▶ **Exercices**
a) Traduisez en anglais la phrase « Barbara Croall nous rappelle qu'il nous appartient d'écouter. », tirée de l'extrait sur les Elora Singers.
b) Prolongez l'extrait sur les Elora Singers en reprenant juste après sa dernière phrase.

Le caractère frénétique de ce travail exprime ouvertement la “violence au féminin dans la création” ainsi que la violence très réelle contre les femmes et les filles. Dans des itérations simultanées et persistantes de vocalisations viscérales par le chœur, nous entendons les voix de femmes et de filles, le son du rire, de la nature, des oiseaux, des battements de cœur, des crotales et des loups. En fin de compte, les roches témoignent de tout, les “voix anciennes transcendant le temps émergent de ces roches”, et nous parlent. Barbara Croall nous rappelle qu’il nous appartient d’écouter.

Les Elora Singers sont un chœur de chambre professionnel, nominé aux Grammy et aux JUNO, et fondé en 1980. Ils sont reconnus comme l’un des meilleurs chœurs de chambre au Canada, et se consacrent à partager le répertoire canadien. Ils ont douze disques chez NAXOS. Les Elora Singers sont connus pour leur “son riche et chaleureux, leur clarté de texture… et leurs collaborations avec d’autres artistes canadiens et internationaux”. Leur chef Mark Vuorinen est également directeur artistique du Waterloo Regions Grand Philharmonic Choir, ainsi que professeur agrégé et directeur au Conrad Grebel University College de l’Université de Waterloo.

▶ **Données fournies**
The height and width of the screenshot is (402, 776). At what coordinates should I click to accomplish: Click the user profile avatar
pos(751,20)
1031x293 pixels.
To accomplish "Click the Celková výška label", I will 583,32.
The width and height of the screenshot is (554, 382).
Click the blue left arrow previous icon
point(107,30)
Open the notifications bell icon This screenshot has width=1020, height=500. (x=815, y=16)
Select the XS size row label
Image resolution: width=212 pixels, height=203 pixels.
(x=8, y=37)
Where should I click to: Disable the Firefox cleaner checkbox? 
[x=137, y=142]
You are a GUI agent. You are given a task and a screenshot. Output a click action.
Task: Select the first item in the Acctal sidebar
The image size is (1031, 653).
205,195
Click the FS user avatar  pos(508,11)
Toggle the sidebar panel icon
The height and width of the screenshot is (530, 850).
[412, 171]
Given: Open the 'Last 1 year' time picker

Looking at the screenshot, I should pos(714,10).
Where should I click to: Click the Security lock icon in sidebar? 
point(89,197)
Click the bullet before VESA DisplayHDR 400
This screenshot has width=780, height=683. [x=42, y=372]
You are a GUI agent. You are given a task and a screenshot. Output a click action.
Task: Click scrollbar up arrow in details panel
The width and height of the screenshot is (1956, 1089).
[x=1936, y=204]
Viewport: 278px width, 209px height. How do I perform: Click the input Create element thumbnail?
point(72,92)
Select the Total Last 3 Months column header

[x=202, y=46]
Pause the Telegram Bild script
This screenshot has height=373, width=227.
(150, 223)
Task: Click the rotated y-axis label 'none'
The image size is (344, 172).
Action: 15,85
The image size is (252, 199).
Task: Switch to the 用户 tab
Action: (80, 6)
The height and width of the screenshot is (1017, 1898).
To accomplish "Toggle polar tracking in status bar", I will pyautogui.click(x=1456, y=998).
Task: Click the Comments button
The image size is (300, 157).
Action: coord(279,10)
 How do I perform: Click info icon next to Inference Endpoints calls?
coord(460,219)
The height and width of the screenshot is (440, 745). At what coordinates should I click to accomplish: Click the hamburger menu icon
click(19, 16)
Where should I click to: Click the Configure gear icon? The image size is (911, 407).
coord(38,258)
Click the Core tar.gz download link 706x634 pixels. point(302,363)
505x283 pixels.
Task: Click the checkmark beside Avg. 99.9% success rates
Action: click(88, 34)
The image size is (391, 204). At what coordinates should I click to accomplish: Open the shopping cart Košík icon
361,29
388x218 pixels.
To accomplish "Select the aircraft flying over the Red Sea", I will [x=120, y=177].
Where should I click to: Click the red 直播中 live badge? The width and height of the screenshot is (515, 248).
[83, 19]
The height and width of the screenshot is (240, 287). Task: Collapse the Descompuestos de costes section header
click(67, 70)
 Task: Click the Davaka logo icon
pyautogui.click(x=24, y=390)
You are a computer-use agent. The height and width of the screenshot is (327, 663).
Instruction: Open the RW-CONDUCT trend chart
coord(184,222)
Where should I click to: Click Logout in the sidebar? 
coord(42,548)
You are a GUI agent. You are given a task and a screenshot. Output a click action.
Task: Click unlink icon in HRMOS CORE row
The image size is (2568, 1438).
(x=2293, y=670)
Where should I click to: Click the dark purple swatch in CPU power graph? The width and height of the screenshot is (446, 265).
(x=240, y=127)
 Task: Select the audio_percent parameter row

▶ **Corrigé des exercices**
a) Barbara Croall reminds us that it is up to us to listen.

b)
 

Traduit de l’anglais par Virginie Pacheco, Nouvelle-Zélande, et relu par Isabelle Métrope. Allemagne

 

T. J. Harper est professeur agrégé de musique, directeur des activités chorales et directeur du département de musique de la Loyola Marymount University à Los Angeles, Californie. Il dirige les trois ensembles choraux de l’Université et est responsable des cours de direction, de méthodes chorales secondaires, de direction appliquée et de voix appliquée. Le Dr Harper a reçu un doctorat en musique de l’Université de Californie du Sud, où il a obtenu son diplôme avec distinction. www.harpertj.com

 

Traduit par Virginie Pacheco (Nouvelle-Zélande), relu par Jean Payon (Belgique)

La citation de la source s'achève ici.